New Writer, Big Ideas, Suggestions?

miken277

New Member
Joined
Nov 5, 2023
Messages
3
Hello, I'm relatively new to science fiction, (and writing fiction in general) but have an intense desire to get started on a writing short stories based in the near future which incorporate relatively advanced technology, such as antigravity, AI, robots, political and social debate around issues of national identity and educational techniques, ancient and modern esoteric philosophy, and so on. Rather than being blade-runner esque, I'm focusing on something much lighter themed, which is hopeful about our future and is broadly affirmative of the "internationalist" viewpoint, in the sense of the UN, which affirms unity in diversity, while seriously encountering and grappling with what national and social identity is, (i.e. identification with groups, any groups), the struggle to address nationalism without extinguishing national identity, and the struggle to identify what human identity might be, in relation to this. I'd like to workshop chapters here and also be in contact with more experienced authors who can point me to the kinds of world-building science fiction which might inspire what I want to write. Thanks!
-Mike N.
 
Near future stories have a tendency tot become quickly dated . You might be better off doing stories set in more distant times than the near future times. However , one way to get around the problem becoming dated to make it an alt history near future story. Another's a possible near future.
 
Last edited:
Good stuff, fair play -the workshop subthread here is excellent for developing writing. There's a character creation chain, exercise for description and a whole pile of other developmental games. The 100 word anonymous challenge is about to begin too, courtesy of @elvet -it's the perfect thing for refining down ideas and there's a good chance you'll get the bones of a longer tale from it (starts next Tue).
 
Start by reading the classics , Isaac Asimov, Ray Bradbury , Theodore Sturgeon , Harlan Ellison Arthur c. Clark, Frank Herbert ,Robert A Heinlein Ect
 
Go for it and enjoy it. I agree about reading a selection of relevant SF. The things that interest you have been well developed as SF ideas for many decades, so an understanding of what is out there is helpful.

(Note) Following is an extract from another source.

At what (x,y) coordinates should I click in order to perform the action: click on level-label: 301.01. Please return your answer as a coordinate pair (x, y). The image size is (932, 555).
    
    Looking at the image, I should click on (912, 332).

Expect references and reading suggestions from anything you might submit.
 
Welcome to the Chrons and I look forward to seeing your excerpts in the Critiques section.
 
If you like near future sci fi, you might look at William Gibson as a model. Aside from his genre defining works like Neuromancer and Idoru, his Periphery series is near future and his Blue Ant series is similarly nearer-future.

Are there particular authors you like? What got you into scifi and focused on near future scifi in particular?

It's a really welcoming community, but also, people will give you honest feedback--if something doesn't work, they'll say that as readily as if something IS working and that is an incredible feature.
 
Welcome. I suggest the first step is to sit down and write something to completion. Take one of those big ideas and turn it into a story. Give it a go and when you reach the magic 30 post threshold, drop the open 1,000 or so words into Critques. And remember to have fun with it.
 
Thanks for all of the suggestions. I read science fiction and fantasy as a child and young adult, but dropped it for decades, until I picked it up again when rereading Tolkien and Frank Herbert. I think that my most likely influence would be Herbert in many ways, as the combination of science fiction and quasi-spiritual and fantastic themes are most like what I want to do, but... anyway, I'll take a look at all your suggested authors and choose a few that seem most likely inspirations, and enter the 100 word challenge.
 
>I suggest the first step is to sit down and write something to completion.
Yes, this. And by completion we mean as good as you can make it in every respect, not merely a first draft. Completion meaning, something you would submit to a publisher.

Then, submit it. To a critique group, to magazines, to beta readers. But don't just complete it and set it aside. Submit it.

Then get busy with the next one, because you will already have learned some things from the first.

In the meantime, read whatever. Anything, everything. My heroes are SFF writers, but many of my influences come from other genres.